According to ING, as the U.S. economy continues to perform strongly, there is growing skepticism in the markets regarding the anticipated series of rapid interest rate cuts by the Federal Reserve (Fed) next year. The prospect of a more dovish stance by the Fed has played a role in supporting Bitcoin's rebound from its lows in 2022. Over the past year, the Fed has implemented rate hikes totaling more than 500 basis points since March.

ING has pointed out that the recently acquired knowledge regarding the reduced likelihood of swift interest rate reductions suggests that longer-term U.S. Treasury yields are more likely to trend upward. To put it differently, the yield curve might undergo a phenomenon referred to as "bear steepening" or de-inversion, a pattern historically associated with significant peaks in risk assets.

"I’m finally turning more constructive on crypto (yes, I see the prices), but I fear we must first get through a tricky inflection point on the macro side," Ilan Solot, co-head of digital assets at Marex Solutions, said in an email. "The risk is a serious flush out of longer-dated yields and growth assets causing temporary re-coupling crypto as the new sock puppet proxy for quant traders."
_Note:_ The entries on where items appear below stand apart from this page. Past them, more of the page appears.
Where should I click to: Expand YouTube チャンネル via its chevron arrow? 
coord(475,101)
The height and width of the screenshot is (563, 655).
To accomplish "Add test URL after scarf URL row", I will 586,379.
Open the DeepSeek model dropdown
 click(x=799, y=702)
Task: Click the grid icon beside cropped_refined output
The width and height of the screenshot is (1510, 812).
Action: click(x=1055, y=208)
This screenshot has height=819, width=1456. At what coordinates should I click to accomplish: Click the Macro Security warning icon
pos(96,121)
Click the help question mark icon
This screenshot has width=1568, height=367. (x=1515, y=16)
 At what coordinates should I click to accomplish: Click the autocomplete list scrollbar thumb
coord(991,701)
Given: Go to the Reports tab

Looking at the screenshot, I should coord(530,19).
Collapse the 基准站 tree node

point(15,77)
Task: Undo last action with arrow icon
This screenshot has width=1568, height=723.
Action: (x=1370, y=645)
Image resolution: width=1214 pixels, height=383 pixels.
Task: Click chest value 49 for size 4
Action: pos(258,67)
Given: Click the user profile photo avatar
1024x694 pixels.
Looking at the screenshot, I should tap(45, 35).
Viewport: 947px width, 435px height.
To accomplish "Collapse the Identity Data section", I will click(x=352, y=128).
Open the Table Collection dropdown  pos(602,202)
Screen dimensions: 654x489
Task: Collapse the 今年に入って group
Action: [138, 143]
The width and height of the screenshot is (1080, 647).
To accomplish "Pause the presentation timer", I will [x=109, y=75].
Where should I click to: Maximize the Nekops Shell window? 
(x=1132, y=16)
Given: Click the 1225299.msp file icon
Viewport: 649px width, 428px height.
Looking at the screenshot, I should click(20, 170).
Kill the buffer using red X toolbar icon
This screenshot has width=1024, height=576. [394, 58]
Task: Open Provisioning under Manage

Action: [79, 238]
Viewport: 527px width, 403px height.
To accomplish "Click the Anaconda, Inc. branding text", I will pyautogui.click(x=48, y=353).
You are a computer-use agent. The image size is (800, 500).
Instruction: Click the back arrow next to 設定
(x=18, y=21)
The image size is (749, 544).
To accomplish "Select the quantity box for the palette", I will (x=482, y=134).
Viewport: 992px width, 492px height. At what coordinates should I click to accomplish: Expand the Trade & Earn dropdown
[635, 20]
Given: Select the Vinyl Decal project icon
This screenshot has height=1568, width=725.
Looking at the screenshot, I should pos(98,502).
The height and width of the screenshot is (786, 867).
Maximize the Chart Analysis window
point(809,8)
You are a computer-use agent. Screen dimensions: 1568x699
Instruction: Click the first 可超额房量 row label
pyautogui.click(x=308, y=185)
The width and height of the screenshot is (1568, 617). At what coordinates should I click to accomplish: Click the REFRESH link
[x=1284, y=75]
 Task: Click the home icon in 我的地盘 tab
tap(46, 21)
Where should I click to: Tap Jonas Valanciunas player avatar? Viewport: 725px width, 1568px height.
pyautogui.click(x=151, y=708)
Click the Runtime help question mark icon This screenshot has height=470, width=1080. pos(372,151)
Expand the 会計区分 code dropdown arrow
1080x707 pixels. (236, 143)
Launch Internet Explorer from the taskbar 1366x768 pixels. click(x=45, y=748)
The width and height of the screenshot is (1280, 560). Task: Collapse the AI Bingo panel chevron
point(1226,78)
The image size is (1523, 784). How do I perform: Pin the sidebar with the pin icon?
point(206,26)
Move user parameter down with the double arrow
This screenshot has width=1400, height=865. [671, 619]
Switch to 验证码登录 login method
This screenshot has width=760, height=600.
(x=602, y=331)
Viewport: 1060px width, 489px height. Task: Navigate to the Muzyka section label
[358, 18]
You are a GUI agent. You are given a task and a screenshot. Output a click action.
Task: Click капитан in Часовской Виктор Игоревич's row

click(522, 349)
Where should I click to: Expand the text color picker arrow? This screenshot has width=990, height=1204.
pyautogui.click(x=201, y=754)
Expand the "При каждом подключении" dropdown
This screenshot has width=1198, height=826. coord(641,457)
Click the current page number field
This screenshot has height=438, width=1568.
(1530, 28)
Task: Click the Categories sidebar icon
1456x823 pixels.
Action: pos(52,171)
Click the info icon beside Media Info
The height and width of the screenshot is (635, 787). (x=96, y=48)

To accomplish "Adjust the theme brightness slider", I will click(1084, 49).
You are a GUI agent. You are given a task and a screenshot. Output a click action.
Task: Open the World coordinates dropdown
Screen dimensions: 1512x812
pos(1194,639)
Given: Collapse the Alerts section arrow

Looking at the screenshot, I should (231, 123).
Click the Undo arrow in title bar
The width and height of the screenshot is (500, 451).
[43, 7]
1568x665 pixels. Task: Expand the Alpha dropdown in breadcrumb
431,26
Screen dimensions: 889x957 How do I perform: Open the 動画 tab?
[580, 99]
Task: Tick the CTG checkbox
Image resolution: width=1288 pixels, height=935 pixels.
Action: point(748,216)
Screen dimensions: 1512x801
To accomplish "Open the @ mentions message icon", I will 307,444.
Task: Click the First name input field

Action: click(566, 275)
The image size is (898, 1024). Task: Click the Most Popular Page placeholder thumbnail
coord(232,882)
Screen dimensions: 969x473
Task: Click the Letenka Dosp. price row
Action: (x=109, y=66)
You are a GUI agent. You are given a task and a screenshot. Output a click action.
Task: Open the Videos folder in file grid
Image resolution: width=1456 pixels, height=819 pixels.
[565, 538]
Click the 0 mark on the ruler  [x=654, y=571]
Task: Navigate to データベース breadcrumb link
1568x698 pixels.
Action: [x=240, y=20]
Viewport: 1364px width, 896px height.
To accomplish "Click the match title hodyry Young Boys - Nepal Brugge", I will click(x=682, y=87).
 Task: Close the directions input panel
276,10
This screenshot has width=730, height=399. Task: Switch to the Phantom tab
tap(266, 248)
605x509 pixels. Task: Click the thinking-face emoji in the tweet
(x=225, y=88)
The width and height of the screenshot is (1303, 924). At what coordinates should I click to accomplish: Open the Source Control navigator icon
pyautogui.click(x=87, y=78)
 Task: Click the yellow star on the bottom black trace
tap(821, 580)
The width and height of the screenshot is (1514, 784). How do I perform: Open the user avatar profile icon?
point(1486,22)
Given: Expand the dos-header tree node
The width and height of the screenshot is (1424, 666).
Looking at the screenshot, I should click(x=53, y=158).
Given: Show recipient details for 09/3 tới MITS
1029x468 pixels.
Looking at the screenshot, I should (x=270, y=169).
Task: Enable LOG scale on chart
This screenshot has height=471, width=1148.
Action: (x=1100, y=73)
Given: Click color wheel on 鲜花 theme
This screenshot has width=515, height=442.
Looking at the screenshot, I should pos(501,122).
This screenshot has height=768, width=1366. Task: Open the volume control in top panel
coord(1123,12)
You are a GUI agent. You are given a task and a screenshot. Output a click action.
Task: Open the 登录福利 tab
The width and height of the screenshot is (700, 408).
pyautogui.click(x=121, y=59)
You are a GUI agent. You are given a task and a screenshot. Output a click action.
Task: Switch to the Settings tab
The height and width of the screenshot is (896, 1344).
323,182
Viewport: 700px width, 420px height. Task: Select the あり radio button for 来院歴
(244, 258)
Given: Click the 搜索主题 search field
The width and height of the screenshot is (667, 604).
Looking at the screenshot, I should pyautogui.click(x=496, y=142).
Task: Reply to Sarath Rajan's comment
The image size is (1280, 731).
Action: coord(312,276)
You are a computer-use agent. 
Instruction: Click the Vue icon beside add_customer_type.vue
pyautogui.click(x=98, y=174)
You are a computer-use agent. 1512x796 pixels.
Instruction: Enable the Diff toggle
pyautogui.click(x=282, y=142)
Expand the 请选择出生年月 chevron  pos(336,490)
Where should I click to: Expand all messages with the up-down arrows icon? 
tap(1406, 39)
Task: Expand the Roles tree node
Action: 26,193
A bear steepening, where long-term rates price in higher for longer interest rates
and short duration yields hold steady, could cause risk aversion (Marex Solutions)

"I’m pretty convinced the curve steepening train is leaving the station; the question is (a) the energy behind the move and (b) whether it’s on a bull or bear steepening track. Unfortunately, I’m leaning towards the latter – hope I’m wrong," Solot said.